Written problem:
Please put the stretch of the listing from the line containing "Screen dimensions: 1290x578" through the end of the listing into a Markdown table with the columns Number and Line. Skip blank lines and leave the pictures out.

Data lines:
--

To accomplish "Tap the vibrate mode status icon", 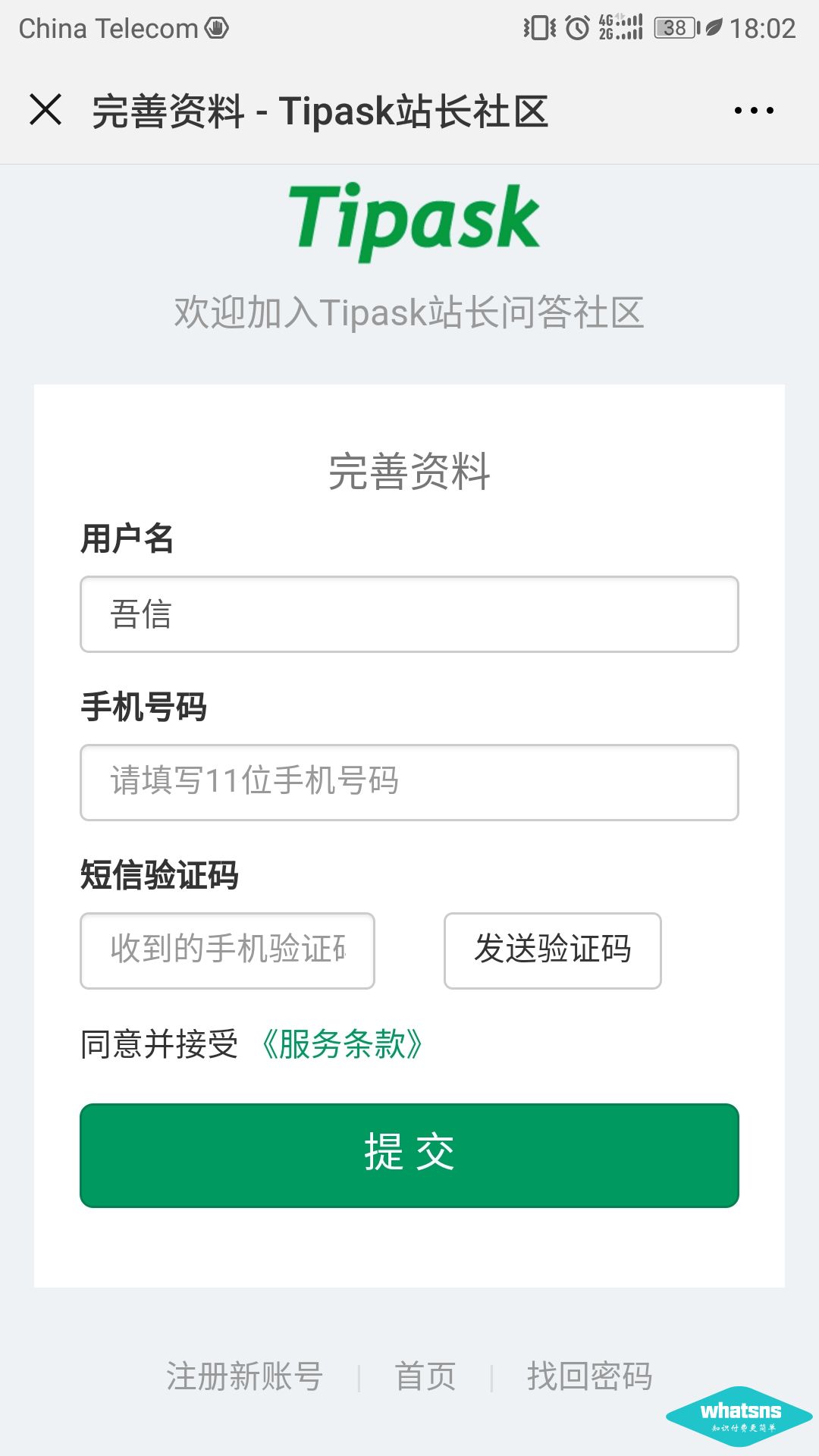I will point(539,29).
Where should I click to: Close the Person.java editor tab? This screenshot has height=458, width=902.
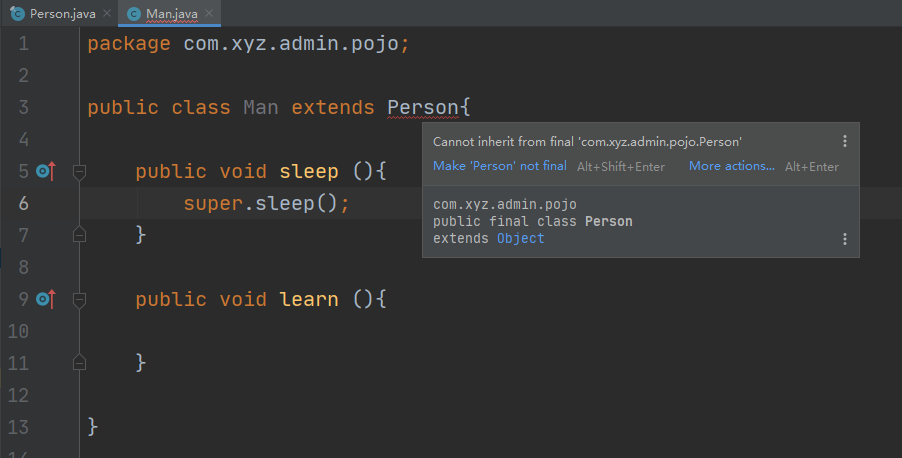[x=107, y=13]
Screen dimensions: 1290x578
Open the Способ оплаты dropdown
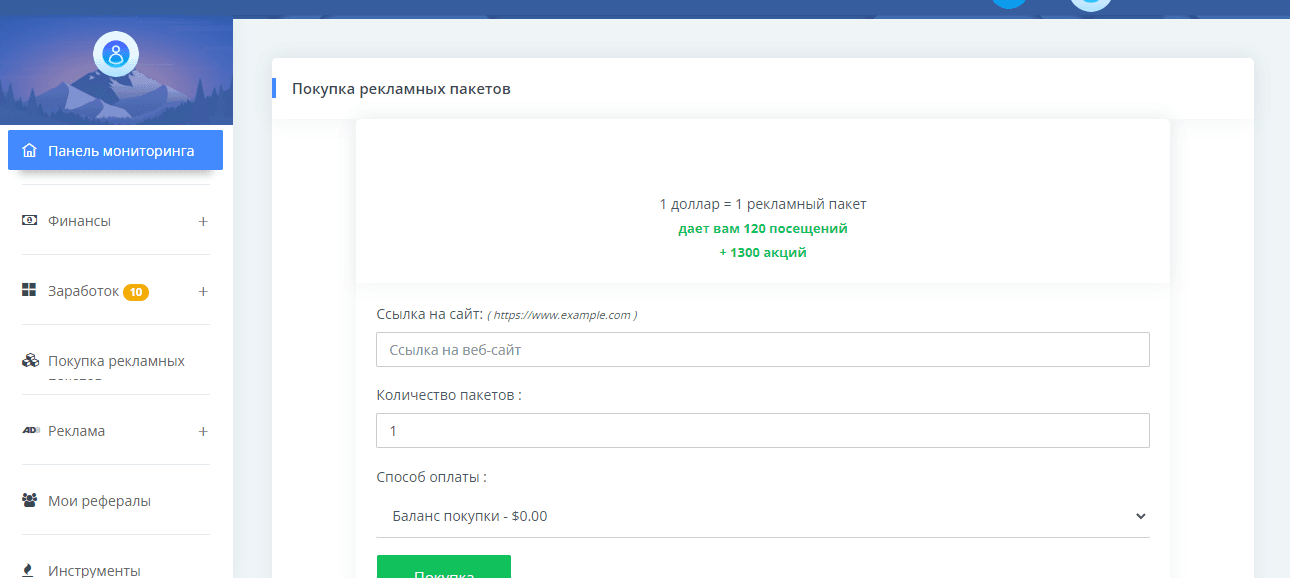[x=760, y=517]
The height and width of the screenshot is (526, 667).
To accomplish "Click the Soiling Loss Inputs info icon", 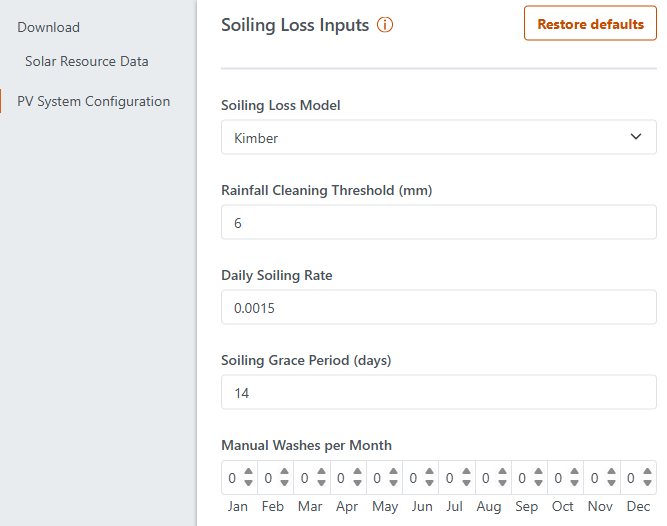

--

Full output:
| Number | Line |
|---|---|
| 1 | Screen dimensions: 1290x578 |
| 2 | Open the Способ оплаты dropdown |
| 3 | [x=760, y=517] |
| 4 | The height and width of the screenshot is (526, 667). |
| 5 | To accomplish "Click the Soiling Loss Inputs info icon",  |